The U.S. withdrawal may also embolden al-Shabaab, which has remained resilient since launching its insurgency in 2006. The Somali government fears that without the U.S. troops’ aerial surveillance and drone bombardments, AMISOM will be less effective. With Somalia and its neighbors remaining at high risk of attack by the militant group, government officials in both Somalia and Kenya appealed to the U.S to reconsider the decision to remove the troops while Somalia remains unstable (The East Africa, October 19, 2020)
Stressing the U.S. as Somalia’s key ally in the fight against al-Shabaab, President Mohammed Abdullahi Mohammed (a.k.a. Farmajo), for example, highlighted that U.S. troops had been instrumental in securing the Horn of Africa after they aided in the removal of al-Shabaab from several strategic locations in country. Al-Shabaab was forced out of the capital Mogadishu in 2011 and strategic port city of Kismayo in 2012, for example. Farmajo indicated that Somalia still needs continued U.S. military and capacity-building support for Somali troops (Garowe Online, October, 2020; FTLSomalia, October 17, 2020).
Kenya’s Concerns about the U.S. Withdrawal
Kenya is also concerned about the U.S. withdrawal. Kenyan Foreign Affairs Principal Secretary Macharia Kamau warned the U.S. troop withdrawal would create a space that would aid the resurgence of al-Shabaab and cautioned that the withdrawal would be a costly mistake. His concern was that the gains made against the militant group over the past several years could be lost, especially with al-Shabaab gaining ground in regions where it had been retreating (Garowe Online, October, 2020).
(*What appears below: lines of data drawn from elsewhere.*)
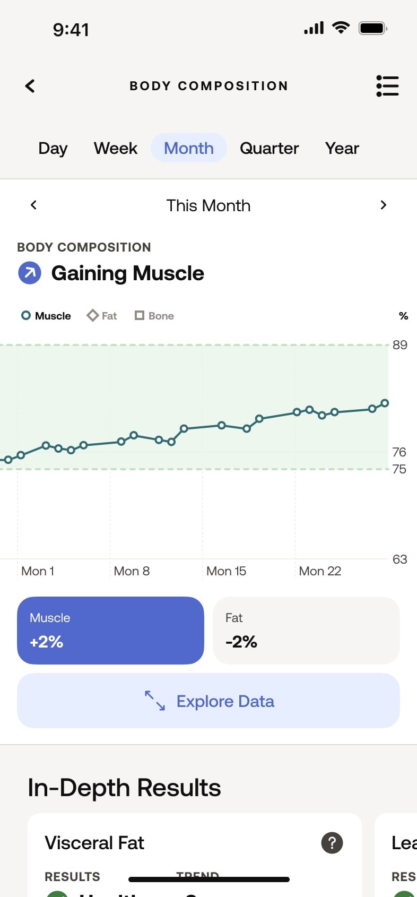Select the Muscle +2% card

pos(110,630)
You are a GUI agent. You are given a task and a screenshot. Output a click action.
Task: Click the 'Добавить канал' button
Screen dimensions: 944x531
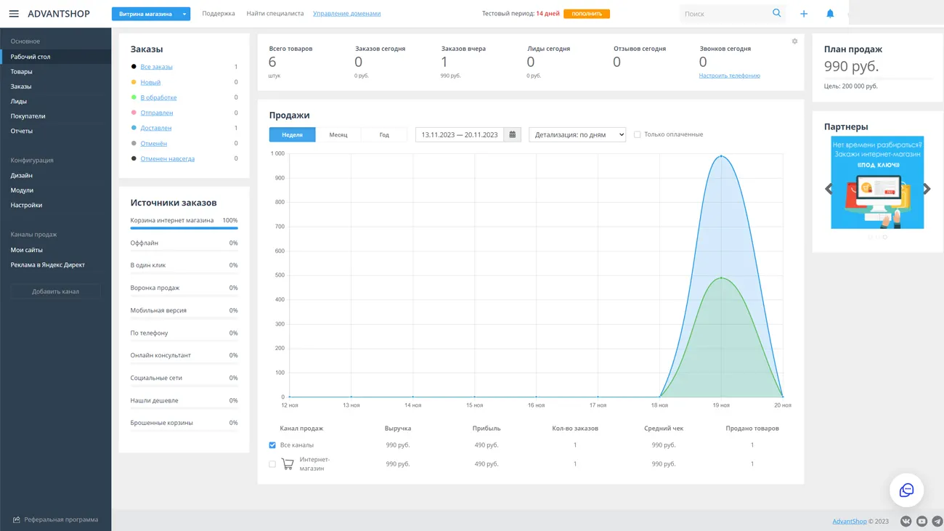pyautogui.click(x=55, y=291)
Meanwhile, the U.S. troops are now likely to be stationed in other countries in Africa, such as Kenya itself and Djibouti, where the United States maintains a permanent military base. A Pentagon statement explaining the changes in Somalia indicated that the U.S. was not disengaging from Somalia. Instead, it would retain the capability to conduct targeted counter-terrorism operations and collect early warning indicators on threats to the United States from bases outside Somalia (AfricaNews, December 5, 2020).
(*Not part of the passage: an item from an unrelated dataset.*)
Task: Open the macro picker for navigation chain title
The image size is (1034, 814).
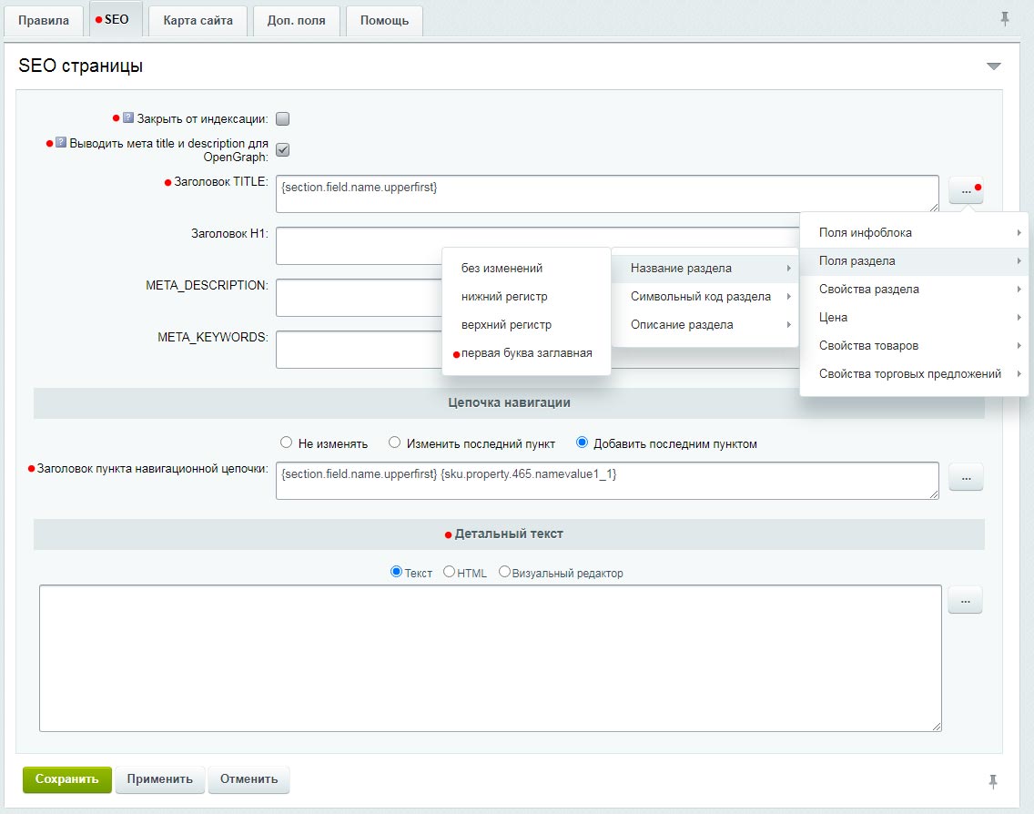Action: tap(965, 476)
The U.S military in Kenya trains security forces and helps in the fight against al-Shabaab. Camp Simba and Manda Bay airfield, which are located in the coastal county of Lamu, Kenya, are used for such activities and host both U.S. troops and the Kenya Defense Forces. On January 5, 2020, al-Shabaab raided the camp, killing three Americans, including a U.S. service member and two Department of Defense pilot contractors, when al-Shabaab’s fighters struck a U.S. surveillance plane with rocked propelled grenades. They also destroyed a fuel storage area, making a nearby airstrip unusable (KTNnews, January 15, 2020; The East African, January 22, 2020).
Although U.S. troops have withdrawn from Somalia, the United States has not disengaged from Somalia. That fact provides sufficient confidence to Somalia and Kenya. The much-needed support to the African troops and Somali army through surveillance and airstrikes against al-Shabaab will likely continue under the Biden administration.